El reconocido presentador de televisión, Gilberto Correa, informó que Mariana Tania Giammarco Yanni, la cuidadora que «atentó contra su vida» quedó en libertad plena tras la decisión del juez.
En ese sentido, sostuvo que «la justicia en Venezuela está podrida».
«Un grupo de mediocres e indolentes en el Poder Judicial se vende al mejor postor. Este miércoles fui testigo de la mayor de las burlas: me tuvieron desde las 9:00 a.m. hasta las 9:00 p.m. solo para otorgarle libertad plena a la persona que atentó contra mi vida», dijo en sus redes.

A su juicio, «prefirieron el dinero antes que la justicia y la vida de una víctima».
«Pero esto no se va a quedar así. Daré todos los detalles públicamente y ofreceré una rueda de prensa lo antes posible. Podrán venderse, podrán callar la ley, pero se les olvida algo: ¡Yo estoy con el Rey de reyes, Jesucristo! Y contra la justicia divina no hay dinero que valga. La verdad va a salir a la luz», expresó.

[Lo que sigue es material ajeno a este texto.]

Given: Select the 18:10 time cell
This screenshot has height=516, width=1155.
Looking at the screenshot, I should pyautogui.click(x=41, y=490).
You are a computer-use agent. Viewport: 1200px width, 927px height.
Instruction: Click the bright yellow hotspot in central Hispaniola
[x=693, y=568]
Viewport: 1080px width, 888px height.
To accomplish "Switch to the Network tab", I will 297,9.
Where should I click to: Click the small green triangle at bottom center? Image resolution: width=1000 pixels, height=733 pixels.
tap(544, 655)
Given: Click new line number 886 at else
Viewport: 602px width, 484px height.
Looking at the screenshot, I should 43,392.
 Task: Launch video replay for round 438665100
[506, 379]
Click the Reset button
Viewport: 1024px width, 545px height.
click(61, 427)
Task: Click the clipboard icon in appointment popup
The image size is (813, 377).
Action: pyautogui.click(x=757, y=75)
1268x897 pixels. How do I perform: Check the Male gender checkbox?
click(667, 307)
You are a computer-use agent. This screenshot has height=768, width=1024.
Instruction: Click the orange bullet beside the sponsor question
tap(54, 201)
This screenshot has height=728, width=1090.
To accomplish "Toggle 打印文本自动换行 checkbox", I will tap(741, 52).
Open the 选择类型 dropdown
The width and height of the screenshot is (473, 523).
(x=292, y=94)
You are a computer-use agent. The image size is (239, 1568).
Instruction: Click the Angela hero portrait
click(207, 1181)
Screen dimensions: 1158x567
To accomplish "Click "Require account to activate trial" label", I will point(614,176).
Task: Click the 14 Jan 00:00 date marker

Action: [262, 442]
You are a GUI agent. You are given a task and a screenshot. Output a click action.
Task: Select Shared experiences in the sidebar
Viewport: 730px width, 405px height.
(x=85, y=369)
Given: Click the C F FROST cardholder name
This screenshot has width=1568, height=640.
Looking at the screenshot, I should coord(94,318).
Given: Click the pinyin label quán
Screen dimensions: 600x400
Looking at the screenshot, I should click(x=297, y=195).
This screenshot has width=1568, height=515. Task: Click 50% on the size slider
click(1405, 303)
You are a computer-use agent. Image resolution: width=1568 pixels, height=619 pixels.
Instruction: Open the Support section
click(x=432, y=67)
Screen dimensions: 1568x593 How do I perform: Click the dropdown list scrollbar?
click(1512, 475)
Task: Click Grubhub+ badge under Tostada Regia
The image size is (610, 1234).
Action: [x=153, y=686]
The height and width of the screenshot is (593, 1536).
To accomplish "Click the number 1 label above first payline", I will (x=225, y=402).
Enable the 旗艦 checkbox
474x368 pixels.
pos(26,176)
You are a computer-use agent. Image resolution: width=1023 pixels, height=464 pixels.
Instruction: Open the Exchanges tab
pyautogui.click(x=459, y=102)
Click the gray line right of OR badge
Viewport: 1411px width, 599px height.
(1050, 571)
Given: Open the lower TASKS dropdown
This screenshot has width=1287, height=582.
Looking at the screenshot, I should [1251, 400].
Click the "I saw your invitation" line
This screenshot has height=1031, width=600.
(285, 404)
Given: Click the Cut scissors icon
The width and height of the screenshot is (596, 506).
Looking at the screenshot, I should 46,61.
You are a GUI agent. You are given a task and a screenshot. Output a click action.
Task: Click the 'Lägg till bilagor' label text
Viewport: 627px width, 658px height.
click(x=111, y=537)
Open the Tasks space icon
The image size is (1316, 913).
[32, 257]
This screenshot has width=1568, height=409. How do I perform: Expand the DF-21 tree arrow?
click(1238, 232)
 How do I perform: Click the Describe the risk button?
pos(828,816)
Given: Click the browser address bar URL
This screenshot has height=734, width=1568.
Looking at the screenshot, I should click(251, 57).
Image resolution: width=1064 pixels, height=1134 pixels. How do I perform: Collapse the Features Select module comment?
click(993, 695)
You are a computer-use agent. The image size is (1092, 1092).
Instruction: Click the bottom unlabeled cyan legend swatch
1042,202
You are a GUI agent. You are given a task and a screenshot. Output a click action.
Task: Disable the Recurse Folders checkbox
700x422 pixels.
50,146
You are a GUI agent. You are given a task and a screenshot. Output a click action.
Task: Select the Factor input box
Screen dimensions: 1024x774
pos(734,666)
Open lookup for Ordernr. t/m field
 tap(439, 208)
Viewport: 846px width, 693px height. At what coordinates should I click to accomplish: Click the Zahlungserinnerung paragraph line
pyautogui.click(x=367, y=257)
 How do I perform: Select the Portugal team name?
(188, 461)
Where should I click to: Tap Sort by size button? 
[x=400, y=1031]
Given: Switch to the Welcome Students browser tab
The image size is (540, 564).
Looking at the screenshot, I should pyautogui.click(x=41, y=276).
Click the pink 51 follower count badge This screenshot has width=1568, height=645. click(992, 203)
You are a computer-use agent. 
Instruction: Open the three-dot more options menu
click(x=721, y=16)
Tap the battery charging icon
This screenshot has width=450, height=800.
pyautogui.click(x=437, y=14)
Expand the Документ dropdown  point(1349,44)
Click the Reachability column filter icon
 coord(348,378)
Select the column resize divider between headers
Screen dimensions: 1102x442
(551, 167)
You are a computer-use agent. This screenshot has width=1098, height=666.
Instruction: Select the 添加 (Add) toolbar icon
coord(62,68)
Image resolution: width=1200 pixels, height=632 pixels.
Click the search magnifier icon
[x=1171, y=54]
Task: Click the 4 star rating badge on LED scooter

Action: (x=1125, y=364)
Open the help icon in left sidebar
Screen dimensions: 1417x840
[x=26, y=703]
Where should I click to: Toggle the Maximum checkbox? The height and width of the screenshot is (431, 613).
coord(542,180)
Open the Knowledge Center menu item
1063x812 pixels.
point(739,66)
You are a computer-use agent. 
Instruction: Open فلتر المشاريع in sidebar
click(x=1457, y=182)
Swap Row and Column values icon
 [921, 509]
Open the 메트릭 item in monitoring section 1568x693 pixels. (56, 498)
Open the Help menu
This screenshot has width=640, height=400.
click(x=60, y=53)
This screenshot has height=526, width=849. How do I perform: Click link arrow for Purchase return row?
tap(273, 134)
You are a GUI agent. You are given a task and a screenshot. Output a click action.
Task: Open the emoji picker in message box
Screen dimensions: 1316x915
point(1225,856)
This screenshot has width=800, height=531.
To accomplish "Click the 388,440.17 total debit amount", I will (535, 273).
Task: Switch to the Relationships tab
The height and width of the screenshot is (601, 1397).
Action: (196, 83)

EL CASO DE GILBERTO CORREA
Desde finales de 2021, Gilberto Correa denunció a la mujer por intentar envenenarlo con medicamentos. El escándalo se desató cuando tuvieron que llevar de emergencia al presentador hasta un centro de salud.
Uno de sus médicos ratificó la teoría de que lo estaban envenenando progresivamente.
Al parecer la mujer le estaba dando exceso de medicamentos, algunos de los cuales estaban adulterados, mientras estaba a su cuidado en su residencia ubicada en el municipio Baruta, estado Miranda.

La investigación inició luego que Gilberto Correa acudió al Ministerio Público para plantear el asunto. El reconocido animador de Sábado Sensacional fue sometido a varias pruebas que arrojaron una alteración en la dosis del medicamento originalmente recetado.
«De 25 miligramos de Ketiapina recetados, a Gilberto le suministraban 400 miligramos; dosis que puede dormir a un elefante», indicó una fuente judicial de acuerdo a lo reseñado por Últimas Noticias.
La cuidadora estaba acusada por los delitos de homicidio intencional en grado de tentativa y privación ilegítima de libertad.